Image courtesy of Judy Hill Lovins


Amory’s Private Residence

Image courtesy of Siemens

This room is the “furnace” for the building. This 900-square-foot space, plus the heat gain from the other windows, lights, appliances, and people, provides all the heat that’s needed for the entire building most of the year.

The heat is stored in the masonry, the floor, the water, and the earth under the house. Because of the building’s huge thermal capacity, heat is stored for months, not just hours.

Heat captured in September may be used in December. Two wood stoves are available for additional heating duty, but they are generally used only on very cold winter mornings, and we hope to eliminate them altogether with the active-solar hydronic backup installed in 2009, though it may take another year or two to warm the slabs and the soil under them enough to complete this transition.

Image courtesy of Judy Hill Lovins

The massive concrete arch was designed by a bridge engineer. It has a fourteen-foot span and is cantilevered six feet back from its base. It serves numerous functions. Most importantly, it distributes incoming solar energy throughout the building as heat and light. It prevents hot summer sun from reaching most of the back wall while at the same time letting in lower winter sun to heat much of the wall.
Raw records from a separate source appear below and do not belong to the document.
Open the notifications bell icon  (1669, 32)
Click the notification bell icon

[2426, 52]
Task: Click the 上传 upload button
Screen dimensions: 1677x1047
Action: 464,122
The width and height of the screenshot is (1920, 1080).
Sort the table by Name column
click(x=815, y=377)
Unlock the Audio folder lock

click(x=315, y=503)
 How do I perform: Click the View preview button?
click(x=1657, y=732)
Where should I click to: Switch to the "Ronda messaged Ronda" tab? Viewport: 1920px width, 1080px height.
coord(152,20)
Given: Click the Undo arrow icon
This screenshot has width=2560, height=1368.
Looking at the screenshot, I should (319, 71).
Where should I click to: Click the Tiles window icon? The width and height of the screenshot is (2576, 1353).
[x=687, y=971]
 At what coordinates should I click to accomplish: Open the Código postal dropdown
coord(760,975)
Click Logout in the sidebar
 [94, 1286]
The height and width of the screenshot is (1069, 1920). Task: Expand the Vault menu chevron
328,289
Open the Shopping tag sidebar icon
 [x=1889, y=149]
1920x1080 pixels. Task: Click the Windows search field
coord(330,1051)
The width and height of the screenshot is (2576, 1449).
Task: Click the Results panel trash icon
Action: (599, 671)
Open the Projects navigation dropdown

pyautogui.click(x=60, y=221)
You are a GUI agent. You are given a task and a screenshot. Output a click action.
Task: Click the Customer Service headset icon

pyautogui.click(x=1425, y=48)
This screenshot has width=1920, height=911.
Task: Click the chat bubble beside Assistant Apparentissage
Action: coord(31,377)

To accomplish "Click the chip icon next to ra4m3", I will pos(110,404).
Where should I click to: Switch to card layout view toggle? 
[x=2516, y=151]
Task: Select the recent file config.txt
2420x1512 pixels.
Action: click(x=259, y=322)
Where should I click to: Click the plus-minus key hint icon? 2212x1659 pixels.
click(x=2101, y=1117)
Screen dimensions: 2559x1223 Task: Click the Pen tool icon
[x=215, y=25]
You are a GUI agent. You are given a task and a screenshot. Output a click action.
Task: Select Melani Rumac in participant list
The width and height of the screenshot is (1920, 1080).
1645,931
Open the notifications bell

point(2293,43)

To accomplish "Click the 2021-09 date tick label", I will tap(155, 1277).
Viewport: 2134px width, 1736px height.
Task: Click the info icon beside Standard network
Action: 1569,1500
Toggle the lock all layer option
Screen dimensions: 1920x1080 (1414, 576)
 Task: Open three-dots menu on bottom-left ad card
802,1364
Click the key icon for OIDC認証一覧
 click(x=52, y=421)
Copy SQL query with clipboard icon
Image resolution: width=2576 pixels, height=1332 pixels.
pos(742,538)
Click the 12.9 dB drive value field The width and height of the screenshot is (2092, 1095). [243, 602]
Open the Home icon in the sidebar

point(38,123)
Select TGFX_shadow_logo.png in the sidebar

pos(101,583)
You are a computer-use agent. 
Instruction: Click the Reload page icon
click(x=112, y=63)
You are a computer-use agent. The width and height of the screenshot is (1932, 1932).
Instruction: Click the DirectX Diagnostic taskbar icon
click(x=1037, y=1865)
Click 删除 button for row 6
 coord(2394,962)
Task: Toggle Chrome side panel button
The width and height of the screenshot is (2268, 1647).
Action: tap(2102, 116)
During construction, a one-hundred-meter-long, zigzagging polybutylene pipe was cast into the face of the arch. Heat stored in the mass of the arch during the day preheats water going to the storage tank heated by the active solar system on the roof, reducing the needed solar collector area by more than a third.

Air vents in the roof of the greenhouse and operable windows at the front of the building provide ventilation in the summer months.


Image courtesy Judy Hill Lovins

Our banana and papaya trees and other plants absorb carbon dioxide from the air while adding humidity to the interior of the building. In a building this well insulated and weather-tight, the body heat generated by RMI’s staff and occasional warm-blooded pets makes a significant contribution to heating.

The waterfall was designed mainly as an acoustic mask—otherwise, with no mechanical noise and a very soundproof shell, the building would be so silent that even distant conversations might be distracting. The waterfall also prevents the ponds from stagnating, and ensures that nutrients and small animals (fish fry, clam larvae, etc.) can flow properly into the lower pond.

Over the years, the two tanks in the greenhouse have contained decorative carp and such edible fish as catfish and bluegills, plus occasional turtles, frogs, freshwater clams, and crayfish. Although water hyacinths, duckweed, and bacteria living on plastic substrates placed in the tanks strip out most of the nitrogen and other fish wastes, residual nutrients can also be recovered by using the fishwater for hand watering by can, hose, or drip irrigation. Currently, every other watering uses tankwater.